The film is indeed a mess in many ways, the plot at times very hard to follow, and yet it is a delight to the eyes as well as an illustration of the ways in which our hearts (or desires) can lead us astray. When a portly matron insists on usurping the head of the line for those waiting to enter the land beyond the mirror, we see her obsession with clothing and jewels—there are dozens of huge women’s shoes surrounding the paths on which she walks. She willingly trades her soul to fulfill her desires. Soon Tony has collected four souls needed to save his lover.

And later, when Tony passes through the Imaginarium’s mirror the landscape looks like the product of folk art, and there are dozens of mirrors reaching up into the sky. Seeing tiny figures climbing them, the ambitious Tony mounts his own ladder, eager to reach the top. There is so much crammed into the film that one really should see it with a group so as to sort out its various meanings.

For reflection/Discussion 1. How is the film similar to Lewis Carroll’s and to the Faust stories? What other stories about a human wagering with the Devil can you think of?

2. What apparently did Dr. Parnassus want that led him to gamble with the Devil? What might you be tempted by that would lead you to make a wager with the Devil?

3. How might the matron whose desire was shoes and jewels have done better had she heeded Jesus’ words in Matt. 6:19-24?

4. With what does Parnassus seek to tempt the Russian gangsters? What does this say about his view of policemen?

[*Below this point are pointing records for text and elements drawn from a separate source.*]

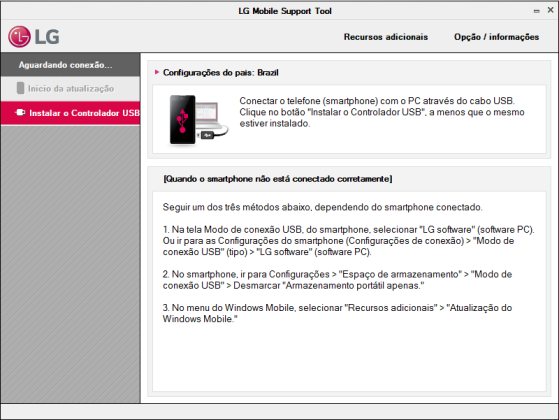Screen dimensions: 559x420
Task: Click the Conectar o telefone instruction text
Action: point(382,112)
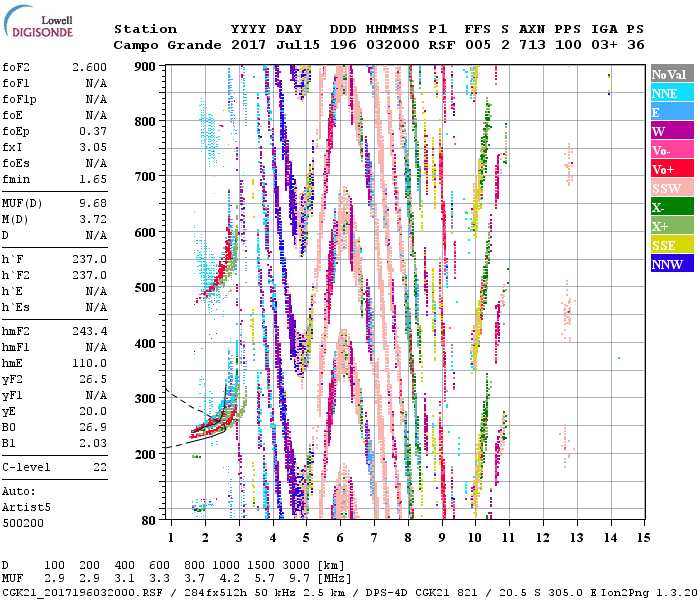Click the blue NNW legend entry
Image resolution: width=700 pixels, height=600 pixels.
(x=672, y=264)
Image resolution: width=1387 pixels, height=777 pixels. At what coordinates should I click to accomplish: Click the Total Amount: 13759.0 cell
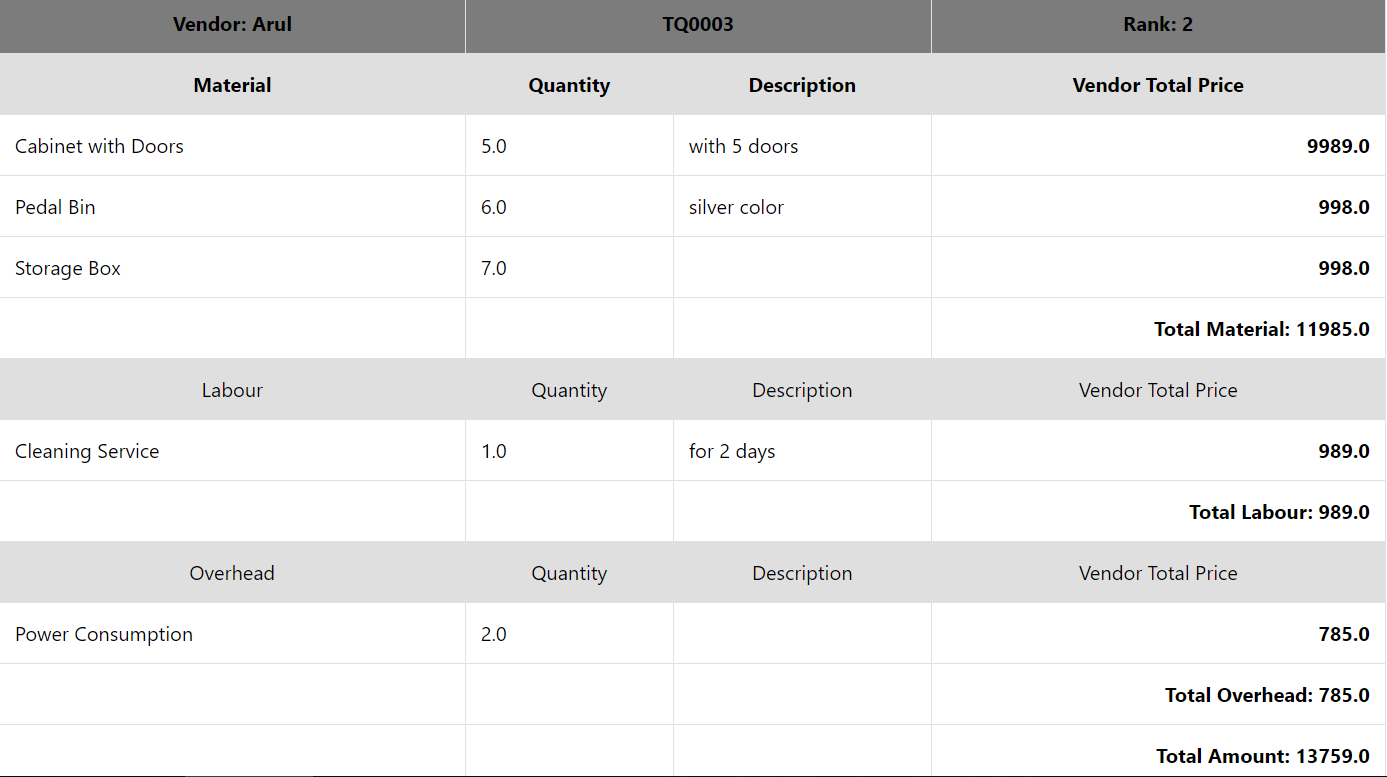(x=1262, y=757)
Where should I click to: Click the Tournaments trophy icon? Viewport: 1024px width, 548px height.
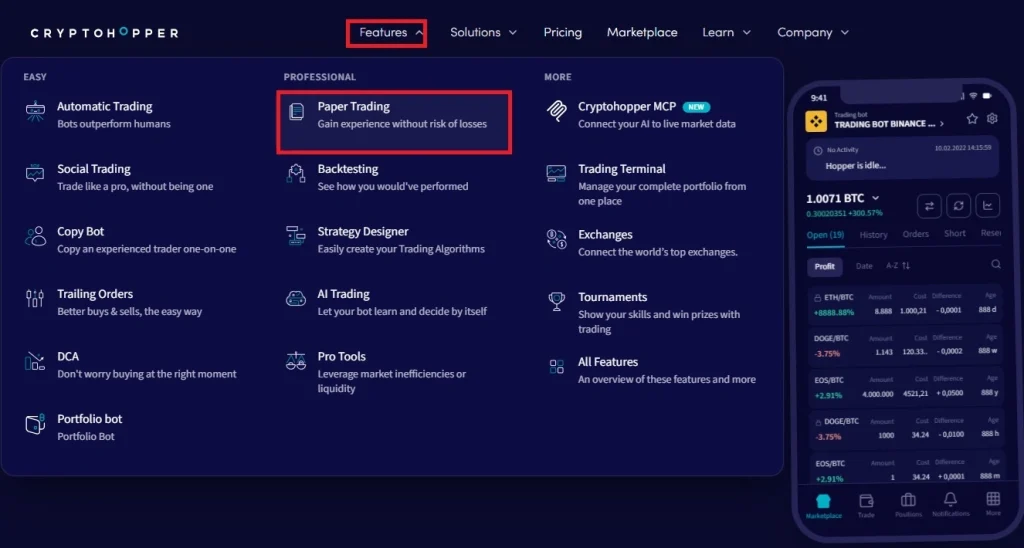556,301
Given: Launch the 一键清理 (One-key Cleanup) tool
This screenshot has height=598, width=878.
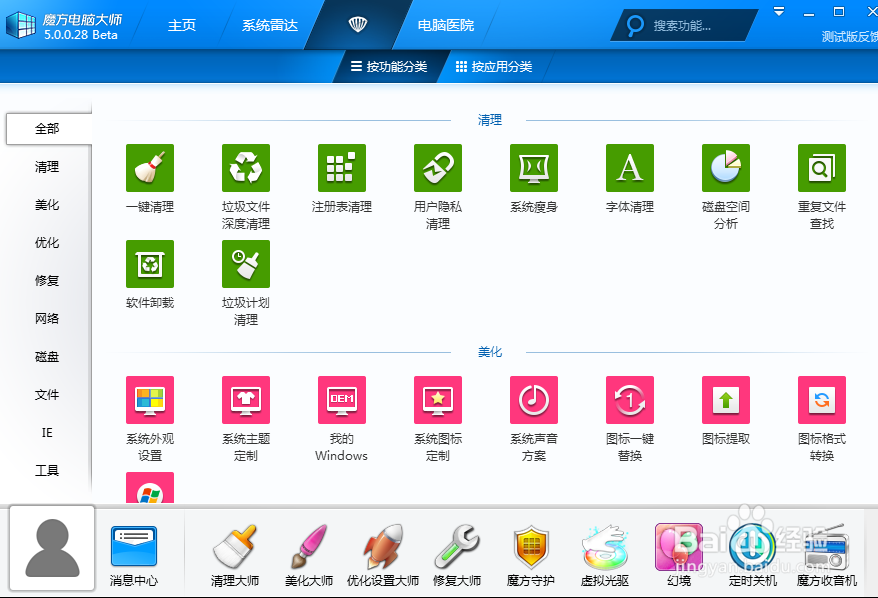Looking at the screenshot, I should (x=149, y=167).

5. In the episode in which there is a myriad of ladders, were you reminded of the meaning of other ladders? Such as “Jacob’s Ladders” in the old Spiritual and Genesis story; or the saying about climbing the ladder of success?

6. What kind of a person has Tony apparently been? What does the banquet sequence reveal about him? Does the logos on the table cloth “Suffer the little children” sound familiar? Yet how does Tony redeem himself at the end?